Lichen planus is not confined to the skin, and a complete assessment requires examining the mucosa, nails, and scalp, because involvement of these sites changes both the diagnosis and the prognosis. On the skin, the classic violaceous flat-topped papules with Wickham striae appear at flexural sites, are intensely itchy, demonstrate the Koebner phenomenon, and often leave marked post-inflammatory hyperpigmentation in pigmented skin. In the mouth, oral lichen planus is common and takes three main forms: the reticular type (the commonest, a bilateral lacy white network on the buccal mucosa, usually asymptomatic), the erosive type (painful raw erosions that carry a small risk of malignant transformation), and a less common plaque type. On the nails, lichen planus can cause thinning, longitudinal ridging, and the pathognomonic pterygium unguis — a scar that fuses the proximal nail fold to the nail bed — as well as a twenty-nail dystrophy. On the scalp, the follicular variant lichen planopilaris produces perifollicular inflammation that destroys hair follicles and results in permanent scarring (cicatricial) alopecia.

A three-panel mechanism diagram shows drugs and HCV triggering CD8+ T-cell attack on basal keratinocytes at the dermoepidermal junction, producing Civatte bodies and lichenoid histology.

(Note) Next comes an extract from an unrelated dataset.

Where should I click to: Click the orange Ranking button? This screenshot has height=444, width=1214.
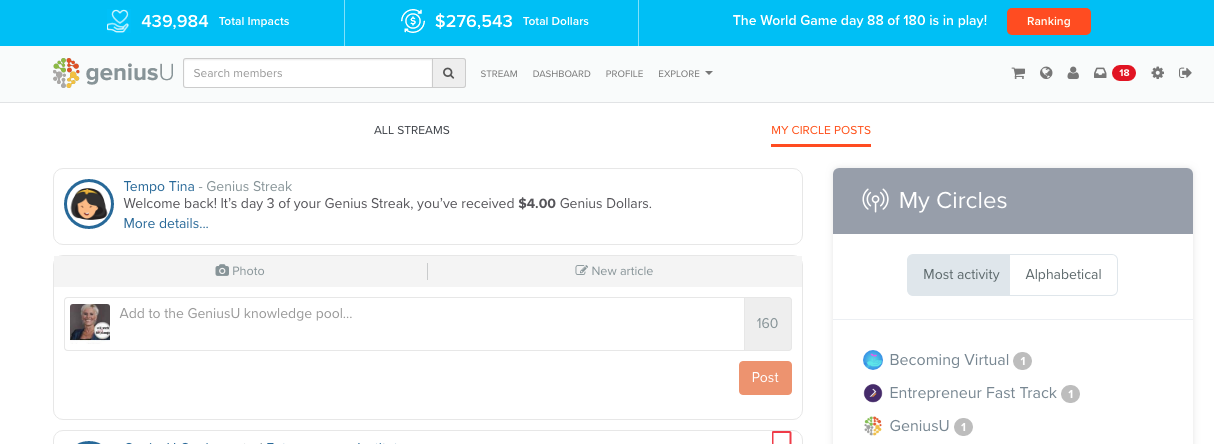1049,21
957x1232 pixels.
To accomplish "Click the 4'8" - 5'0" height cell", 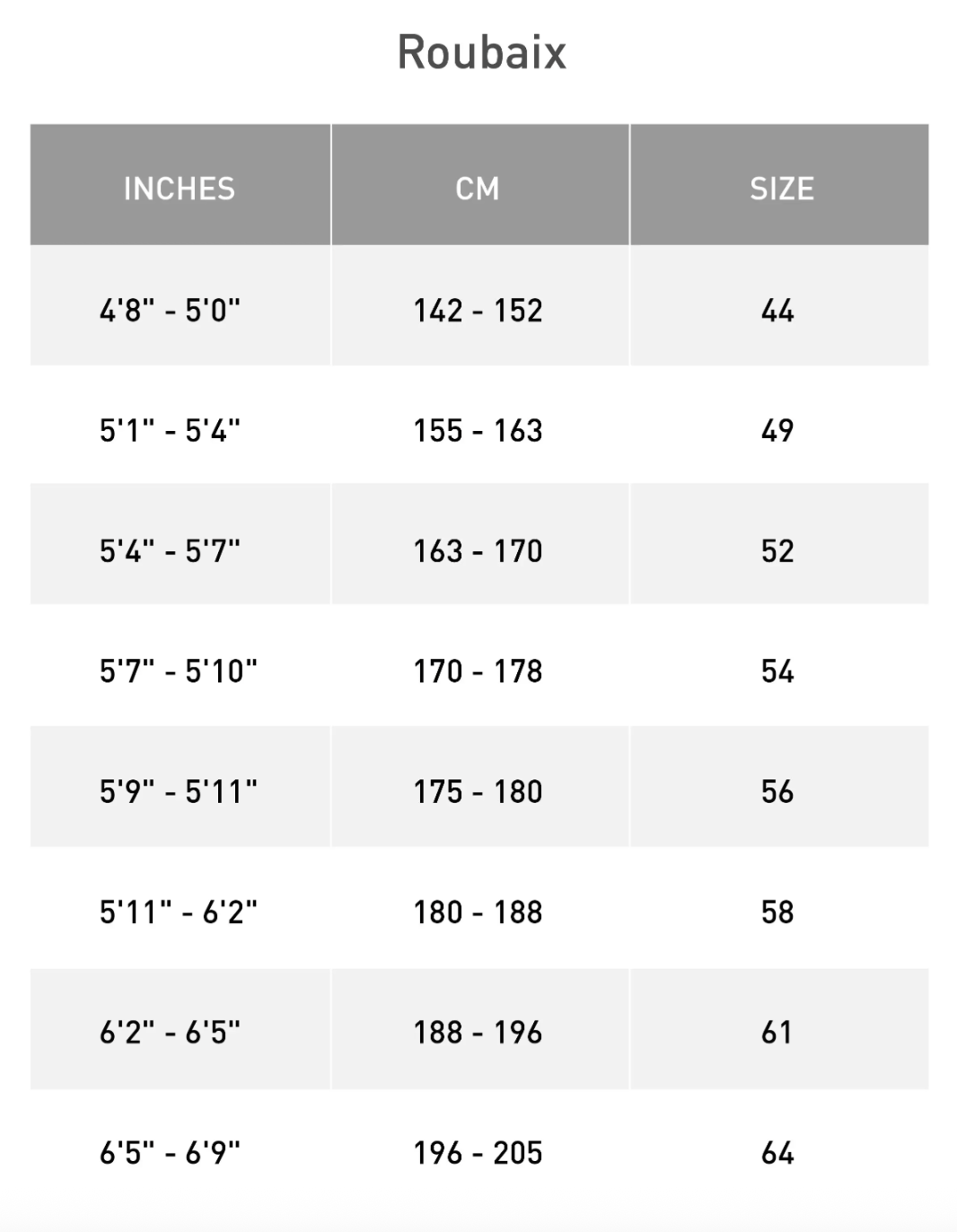I will pyautogui.click(x=170, y=310).
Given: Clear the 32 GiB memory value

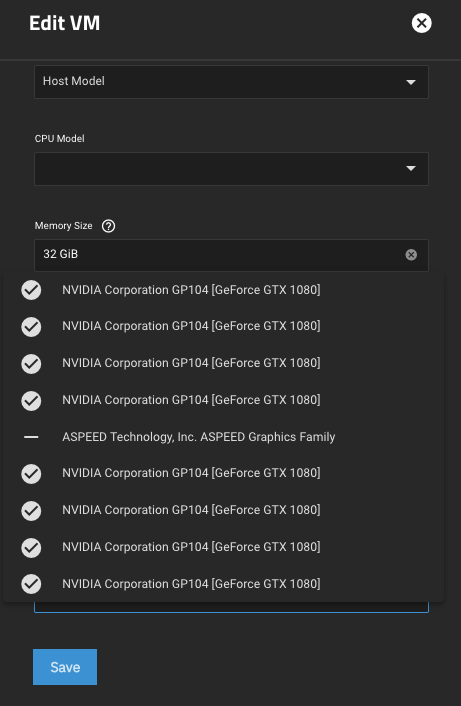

T-Cell-Mediated Lichenoid Reaction

Panel A: Drug trigger, HCV infection, activating arrows toward immune response. Panel B: Epidermis, dermis, dermoepidermal junction, basal keratinocytes, CD8+ T cells, cytotoxic attack, Civatte bodies, basal keratinocyte apoptosis. Panel C: Hyperkeratosis, hypergranulosis, saw-tooth rete ridges, band-like lymphocytic infiltrate, Civatte bodies, no parakeratosis.

The diagnosis is usually clinical but is confirmed where needed by skin biopsy showing the characteristic lichenoid histology — saw-tooth rete ridges, a band-like lymphocytic infiltrate, Civatte bodies, hypergranulosis, and hyperkeratosis without parakeratosis (a useful contrast with psoriasis, which shows parakeratosis).